> EXTRACTED DATA
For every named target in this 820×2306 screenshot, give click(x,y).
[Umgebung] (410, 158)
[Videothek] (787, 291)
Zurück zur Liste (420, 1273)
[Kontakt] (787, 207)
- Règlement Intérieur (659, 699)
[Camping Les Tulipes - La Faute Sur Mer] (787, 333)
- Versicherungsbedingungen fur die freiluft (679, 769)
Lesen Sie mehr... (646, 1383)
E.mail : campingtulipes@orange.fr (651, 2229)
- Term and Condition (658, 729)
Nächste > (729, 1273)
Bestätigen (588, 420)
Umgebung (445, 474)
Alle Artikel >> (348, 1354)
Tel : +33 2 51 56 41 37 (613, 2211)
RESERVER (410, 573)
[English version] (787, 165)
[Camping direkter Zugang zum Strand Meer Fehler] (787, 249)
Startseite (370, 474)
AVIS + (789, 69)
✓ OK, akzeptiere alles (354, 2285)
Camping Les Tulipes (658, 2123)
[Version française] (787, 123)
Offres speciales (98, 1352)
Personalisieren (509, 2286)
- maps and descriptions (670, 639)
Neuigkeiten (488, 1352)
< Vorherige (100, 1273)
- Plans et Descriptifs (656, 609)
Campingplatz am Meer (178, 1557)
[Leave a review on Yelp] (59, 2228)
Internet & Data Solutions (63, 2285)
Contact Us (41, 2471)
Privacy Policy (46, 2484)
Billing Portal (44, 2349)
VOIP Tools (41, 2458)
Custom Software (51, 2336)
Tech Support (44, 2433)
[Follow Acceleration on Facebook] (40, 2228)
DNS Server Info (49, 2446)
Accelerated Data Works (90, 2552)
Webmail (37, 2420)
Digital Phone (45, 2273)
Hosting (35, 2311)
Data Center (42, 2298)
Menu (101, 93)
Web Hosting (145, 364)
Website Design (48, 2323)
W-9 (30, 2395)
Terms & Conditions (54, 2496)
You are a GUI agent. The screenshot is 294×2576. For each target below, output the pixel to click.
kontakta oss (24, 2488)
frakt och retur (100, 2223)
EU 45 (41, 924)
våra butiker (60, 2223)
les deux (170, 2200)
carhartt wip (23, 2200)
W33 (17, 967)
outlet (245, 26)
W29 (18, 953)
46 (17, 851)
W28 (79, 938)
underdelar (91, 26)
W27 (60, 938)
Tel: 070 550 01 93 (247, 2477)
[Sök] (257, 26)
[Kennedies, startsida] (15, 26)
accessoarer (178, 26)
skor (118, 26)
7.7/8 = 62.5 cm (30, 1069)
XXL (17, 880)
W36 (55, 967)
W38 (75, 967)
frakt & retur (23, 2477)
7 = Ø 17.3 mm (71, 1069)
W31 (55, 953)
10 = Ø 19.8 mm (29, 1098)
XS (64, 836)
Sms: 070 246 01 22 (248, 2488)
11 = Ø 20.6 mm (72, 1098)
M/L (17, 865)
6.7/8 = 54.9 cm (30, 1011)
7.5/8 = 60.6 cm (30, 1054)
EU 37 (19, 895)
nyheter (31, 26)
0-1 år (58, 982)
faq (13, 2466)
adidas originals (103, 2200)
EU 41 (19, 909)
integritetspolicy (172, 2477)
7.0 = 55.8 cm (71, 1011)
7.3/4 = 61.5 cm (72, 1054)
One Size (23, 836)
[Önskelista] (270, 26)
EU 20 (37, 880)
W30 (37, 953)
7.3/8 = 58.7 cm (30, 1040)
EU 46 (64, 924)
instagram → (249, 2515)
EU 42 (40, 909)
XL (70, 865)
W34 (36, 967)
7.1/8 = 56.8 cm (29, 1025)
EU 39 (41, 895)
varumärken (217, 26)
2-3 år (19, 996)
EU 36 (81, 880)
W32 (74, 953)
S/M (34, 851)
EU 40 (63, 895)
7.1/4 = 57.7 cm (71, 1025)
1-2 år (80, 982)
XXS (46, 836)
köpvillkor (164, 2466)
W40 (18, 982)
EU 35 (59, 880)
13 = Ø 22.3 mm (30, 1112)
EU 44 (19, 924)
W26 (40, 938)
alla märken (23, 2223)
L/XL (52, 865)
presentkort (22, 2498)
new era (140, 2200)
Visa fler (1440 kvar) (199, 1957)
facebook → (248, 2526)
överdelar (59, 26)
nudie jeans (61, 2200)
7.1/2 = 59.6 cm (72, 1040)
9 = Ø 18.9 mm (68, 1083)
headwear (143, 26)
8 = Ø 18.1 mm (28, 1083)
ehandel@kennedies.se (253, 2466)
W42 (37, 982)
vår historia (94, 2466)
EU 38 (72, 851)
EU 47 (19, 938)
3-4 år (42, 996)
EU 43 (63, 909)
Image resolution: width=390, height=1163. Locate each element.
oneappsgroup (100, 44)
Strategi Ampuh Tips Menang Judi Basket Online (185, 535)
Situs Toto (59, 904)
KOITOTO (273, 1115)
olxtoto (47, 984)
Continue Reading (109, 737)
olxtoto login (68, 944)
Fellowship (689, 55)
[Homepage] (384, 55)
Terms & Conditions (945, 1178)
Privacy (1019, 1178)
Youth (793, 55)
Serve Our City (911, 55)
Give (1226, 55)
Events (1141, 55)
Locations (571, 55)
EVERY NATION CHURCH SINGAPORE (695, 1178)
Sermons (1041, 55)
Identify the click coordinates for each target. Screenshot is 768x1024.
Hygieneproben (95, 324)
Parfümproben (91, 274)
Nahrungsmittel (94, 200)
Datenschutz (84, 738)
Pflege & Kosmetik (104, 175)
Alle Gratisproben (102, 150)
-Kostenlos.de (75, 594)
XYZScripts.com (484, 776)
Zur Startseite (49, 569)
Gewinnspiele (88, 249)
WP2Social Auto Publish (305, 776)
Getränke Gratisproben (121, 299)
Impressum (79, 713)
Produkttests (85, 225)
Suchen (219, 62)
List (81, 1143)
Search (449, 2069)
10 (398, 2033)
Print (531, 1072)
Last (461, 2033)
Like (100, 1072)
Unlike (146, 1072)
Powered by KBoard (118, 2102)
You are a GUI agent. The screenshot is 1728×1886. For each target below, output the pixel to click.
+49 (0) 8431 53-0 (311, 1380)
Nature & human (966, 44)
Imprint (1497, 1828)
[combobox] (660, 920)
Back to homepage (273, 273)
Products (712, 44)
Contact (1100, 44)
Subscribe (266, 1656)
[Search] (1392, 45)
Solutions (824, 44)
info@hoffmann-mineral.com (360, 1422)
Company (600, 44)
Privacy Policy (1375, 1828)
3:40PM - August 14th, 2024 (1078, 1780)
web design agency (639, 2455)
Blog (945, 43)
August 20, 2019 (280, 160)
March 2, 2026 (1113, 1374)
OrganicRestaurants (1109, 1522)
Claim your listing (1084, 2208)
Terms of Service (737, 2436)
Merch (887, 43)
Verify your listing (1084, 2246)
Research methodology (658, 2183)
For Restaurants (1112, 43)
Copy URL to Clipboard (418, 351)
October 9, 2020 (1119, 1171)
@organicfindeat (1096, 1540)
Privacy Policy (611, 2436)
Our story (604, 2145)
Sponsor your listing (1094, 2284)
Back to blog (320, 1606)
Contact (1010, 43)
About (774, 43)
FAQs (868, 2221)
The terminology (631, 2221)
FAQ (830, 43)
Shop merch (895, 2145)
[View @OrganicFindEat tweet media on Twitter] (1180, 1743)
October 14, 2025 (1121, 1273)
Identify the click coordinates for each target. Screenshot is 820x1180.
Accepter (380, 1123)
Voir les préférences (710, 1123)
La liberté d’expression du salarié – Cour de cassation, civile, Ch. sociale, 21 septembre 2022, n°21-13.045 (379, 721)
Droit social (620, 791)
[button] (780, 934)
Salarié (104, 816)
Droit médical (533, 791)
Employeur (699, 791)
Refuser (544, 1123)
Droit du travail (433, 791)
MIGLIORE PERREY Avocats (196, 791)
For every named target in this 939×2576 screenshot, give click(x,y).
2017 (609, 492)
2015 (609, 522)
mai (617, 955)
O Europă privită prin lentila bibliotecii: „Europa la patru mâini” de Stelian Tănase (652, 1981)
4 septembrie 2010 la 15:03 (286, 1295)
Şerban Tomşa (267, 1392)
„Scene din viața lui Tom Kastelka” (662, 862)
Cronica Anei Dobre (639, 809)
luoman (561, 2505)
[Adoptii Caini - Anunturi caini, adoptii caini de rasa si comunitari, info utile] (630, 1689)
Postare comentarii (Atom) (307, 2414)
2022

> WHAT THE TASK REQUIRES
What is needed is a word-for-word restatement of every line from the one with "web design agency (639, 2455)" to the end of the entries above.

> TASK OUTPUT
web design agency (639, 2455)
Blog (945, 43)
August 20, 2019 (280, 160)
March 2, 2026 (1113, 1374)
OrganicRestaurants (1109, 1522)
Claim your listing (1084, 2208)
Terms of Service (737, 2436)
Merch (887, 43)
Verify your listing (1084, 2246)
Research methodology (658, 2183)
For Restaurants (1112, 43)
Copy URL to Clipboard (418, 351)
October 9, 2020 (1119, 1171)
@organicfindeat (1096, 1540)
Privacy Policy (611, 2436)
Our story (604, 2145)
Sponsor your listing (1094, 2284)
Back to blog (320, 1606)
Contact (1010, 43)
About (774, 43)
FAQs (868, 2221)
The terminology (631, 2221)
FAQ (830, 43)
Shop merch (895, 2145)
[View @OrganicFindEat tweet media on Twitter] (1180, 1743)
October 14, 2025 (1121, 1273)
Identify the click coordinates for each target. Screenshot is 820x1180.
Accepter (380, 1123)
Voir les préférences (710, 1123)
La liberté d’expression du salarié – Cour de cassation, civile, Ch. sociale, 21 septembre 2022, n°21-13.045 (379, 721)
Droit social (620, 791)
[button] (780, 934)
Salarié (104, 816)
Droit médical (533, 791)
Employeur (699, 791)
Refuser (544, 1123)
Droit du travail (433, 791)
MIGLIORE PERREY Avocats (196, 791)
For every named target in this 939×2576 screenshot, give click(x,y).
2017 (609, 492)
2015 (609, 522)
mai (617, 955)
O Europă privită prin lentila bibliotecii: „Europa la patru mâini” de Stelian Tănase (652, 1981)
4 septembrie 2010 la 15:03 (286, 1295)
Şerban Tomşa (267, 1392)
„Scene din viața lui Tom Kastelka” (662, 862)
Cronica Anei Dobre (639, 809)
luoman (561, 2505)
[Adoptii Caini - Anunturi caini, adoptii caini de rasa si comunitari, info utile] (630, 1689)
Postare comentarii (Atom) (307, 2414)
2022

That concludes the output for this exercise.